In formulating the certified question as we have here, we do not mean to limit the Court of Appeals to a narrow response. The certified question may be deemed expanded to cover any pertinent further issue that the Court of Appeals chooses to explain.
It is hereby ORDERED that the Clerk of this Court transmit to the Clerk of the Court of Appeals of the State of New York a Certificate, as set forth below, together with a complete set of the briefs, appendix, and record filed in this Court by the parties. The parties are directed to bear equally such fees and costs as may be directed by the New York Court of Appeals.
This panel retains jurisdiction so that after we receive a response from the New York Court of Appeals we may dispose of the appeal.
The foregoing is hereby certified to the Court of Appeals of the State of New York, pursuant to New York Court of Appeals Rule 500.17, and Section 0.27 of the Local Rules of the United States Court of Appeals for the Second Circuit, as ordered by the United States Court of Appeals for the Second Circuit.
The Honorable J. Garvan Murtha, Chief Judge of the United States District Court for the District of Vermont, sitting by designation.
On September 25, 1996, Metropolitan tendered $100,000 in satisfaction of its obligations under the automobile liability insurance policy issued to the Mintzes.
Section 3425(c) (2) sets out limited grounds on which an insurer may cancel or nonrenew a covered policy during the required policy period, including nonpayment of premiums, conviction for certain crimes, fraud or material misrepresentation by the insured, certain willful or reckless acts by the insured, and certain physical changes in the insured property. None of these grounds is at issue in this case.
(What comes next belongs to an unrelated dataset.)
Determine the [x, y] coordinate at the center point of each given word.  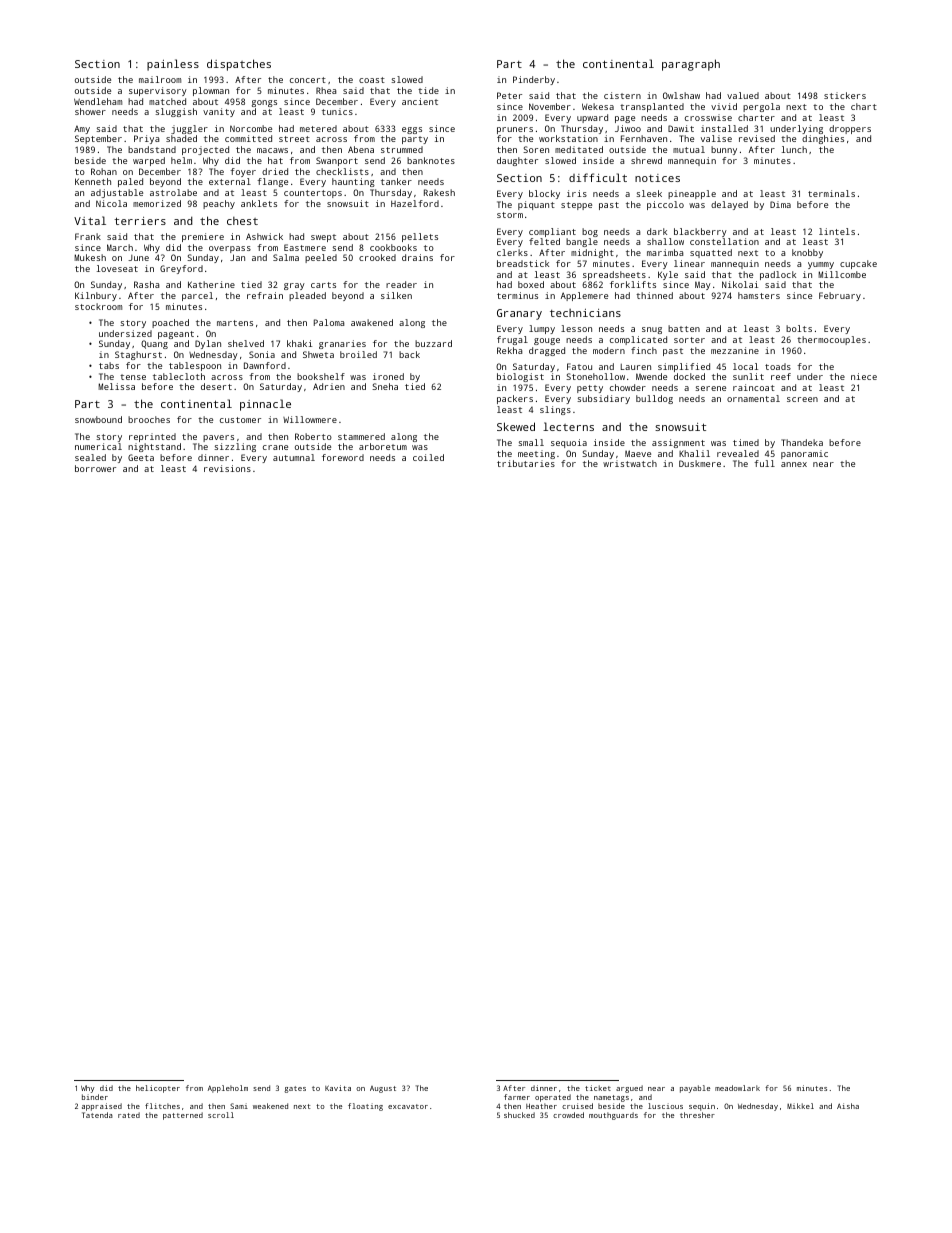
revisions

The part of our panel that favors defendant's interpretation considers this reading defective in that it disregards the significance of the words "as of." See infra [pp. 8-9.]
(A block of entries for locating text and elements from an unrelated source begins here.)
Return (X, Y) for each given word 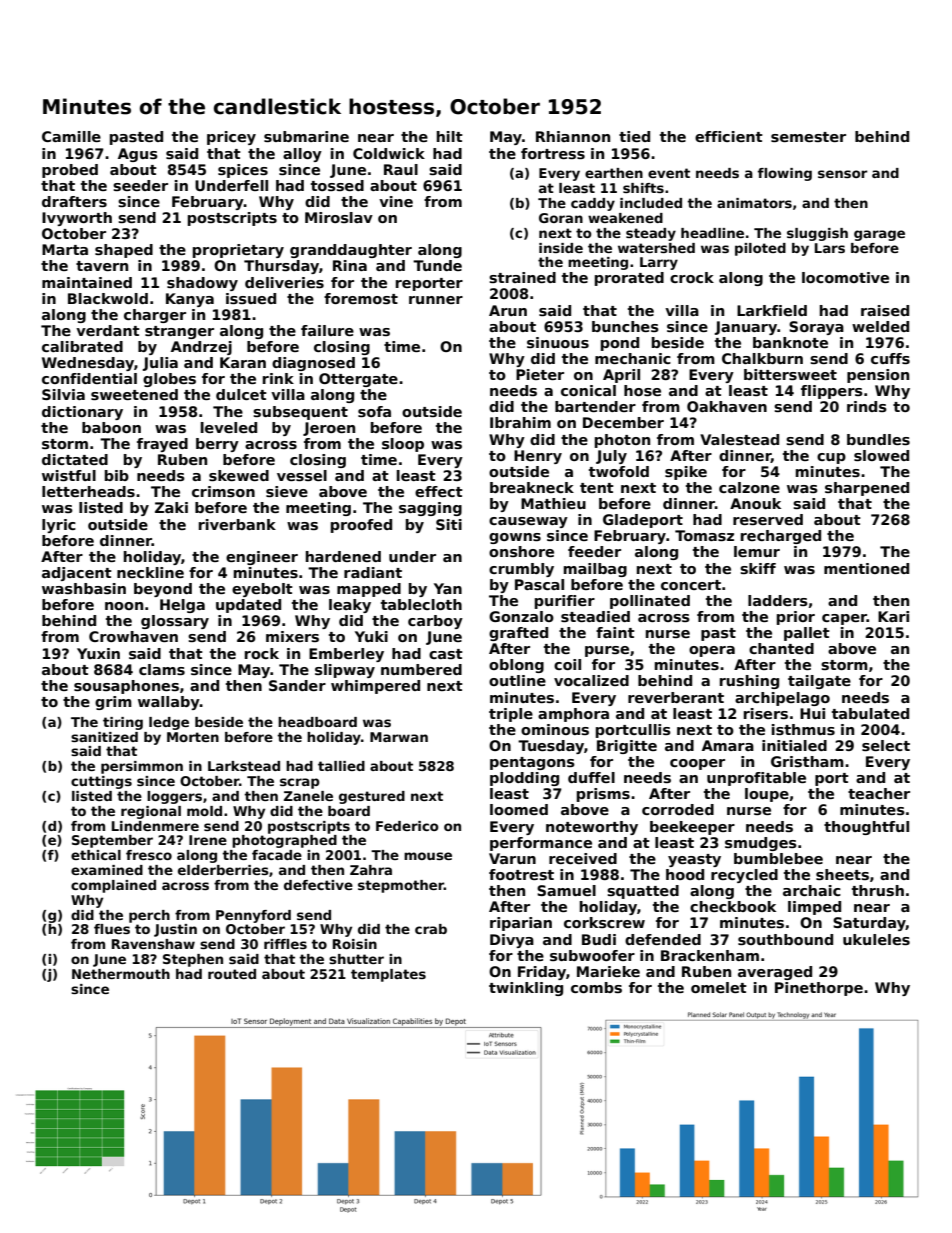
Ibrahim (520, 422)
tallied (341, 766)
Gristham (807, 761)
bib (117, 475)
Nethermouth (121, 974)
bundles (878, 439)
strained (522, 277)
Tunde (437, 265)
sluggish (817, 234)
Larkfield (772, 310)
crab (431, 929)
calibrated (82, 346)
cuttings (101, 782)
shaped (124, 251)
The part of our panel that favors plaintiff's interpretation would disagree, finding no need to refer to the use of the phrase "as of" if the plain language of the statute renders its meaning clear. That part of the panel would emphasize that if the statutory language is comprehensible on its face, it is unlikely that the legislature intended, by use of the words "as of," to convert the date on which a policy "is first issued" to mean the effective or some other date of the policy.
A number of provisions of the New York Insurance Law turn on the effective date of a covered policy. See, e.g., N.Y. Ins. Law. § 3425(b) ("During the first sixty days a covered policy is in effect, no notice of cancellation shall be issued or be effective unless it states or is accompanied by a statement of the specific reason or reasons for such cancellation."); id. § 3425(c) (providing that no notices of cancellation shall be issued to become effective " [a]fter a covered policy has been in effect for sixty days, or upon the effective date if the policy is a renewal" other than in certain enumerated circumstances).